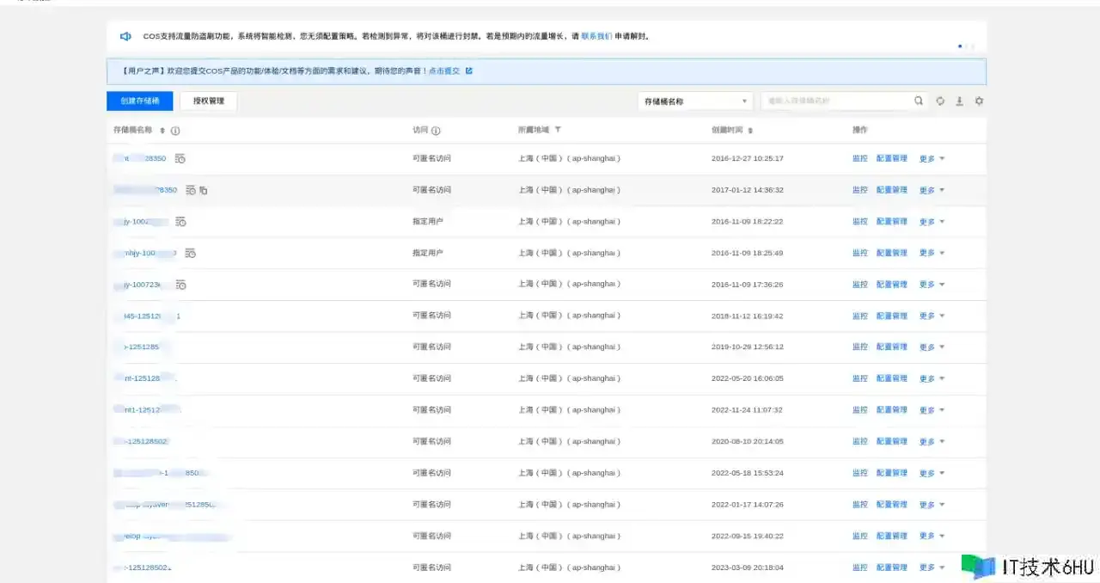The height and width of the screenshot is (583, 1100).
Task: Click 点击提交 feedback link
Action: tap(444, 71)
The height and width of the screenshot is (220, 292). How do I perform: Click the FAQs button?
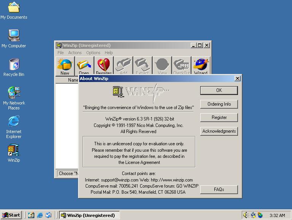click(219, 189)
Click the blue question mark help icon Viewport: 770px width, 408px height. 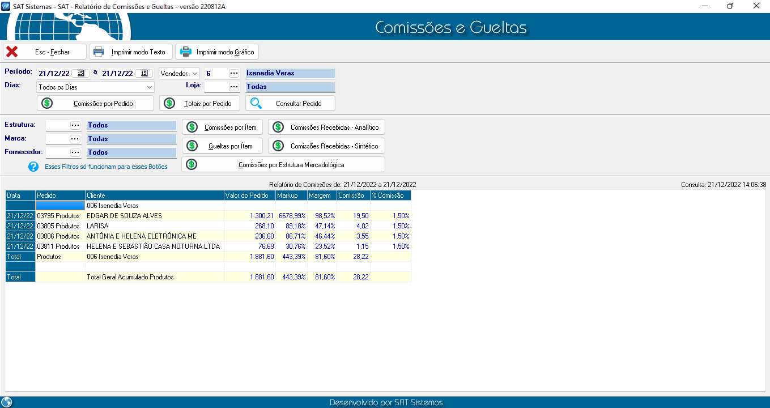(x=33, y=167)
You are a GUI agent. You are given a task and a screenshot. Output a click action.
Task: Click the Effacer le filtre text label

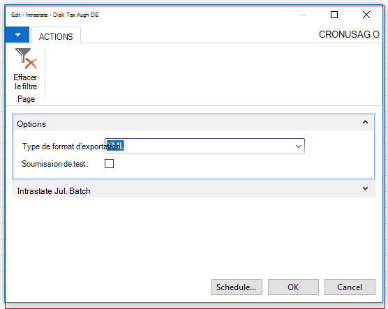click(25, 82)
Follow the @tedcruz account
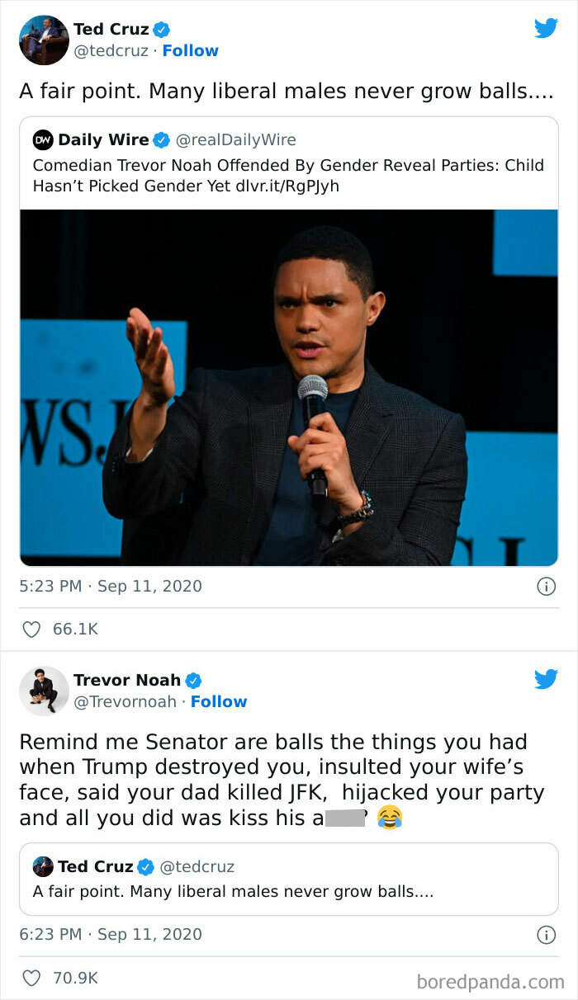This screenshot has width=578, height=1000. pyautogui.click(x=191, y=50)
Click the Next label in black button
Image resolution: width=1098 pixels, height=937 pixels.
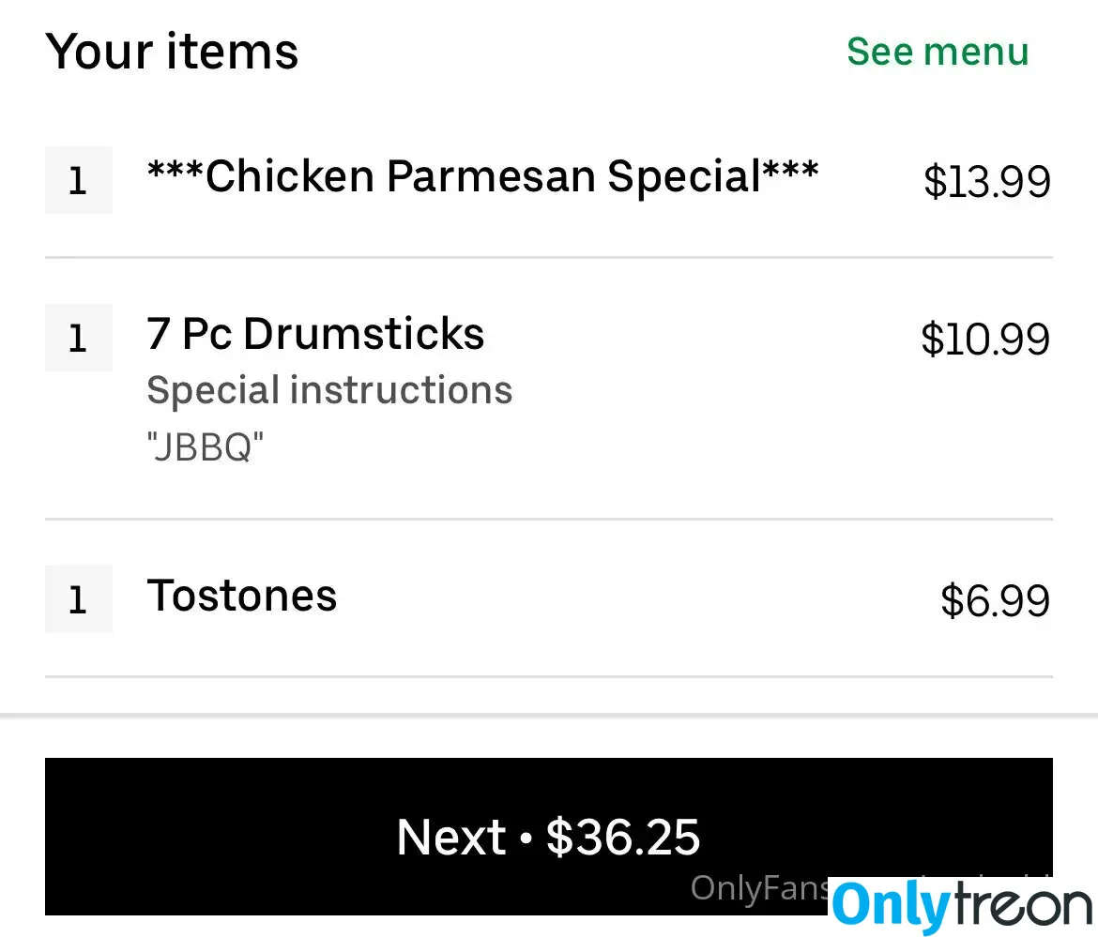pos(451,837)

-=-=-=-=-

WORK REQUEST: Your task is to restate word for word the lines from the one containing "You are a GUI" through the last line of the data, both ends included, with no pictures.

RESULT FOR THIS EXERCISE:
You are a GUI agent. You are given a task and a screenshot. Output a click action.
Task: Click the Effacer le filtre text label

click(25, 82)
Follow the @tedcruz account
This screenshot has width=578, height=1000. pyautogui.click(x=191, y=50)
Click the Next label in black button
Image resolution: width=1098 pixels, height=937 pixels.
pos(451,837)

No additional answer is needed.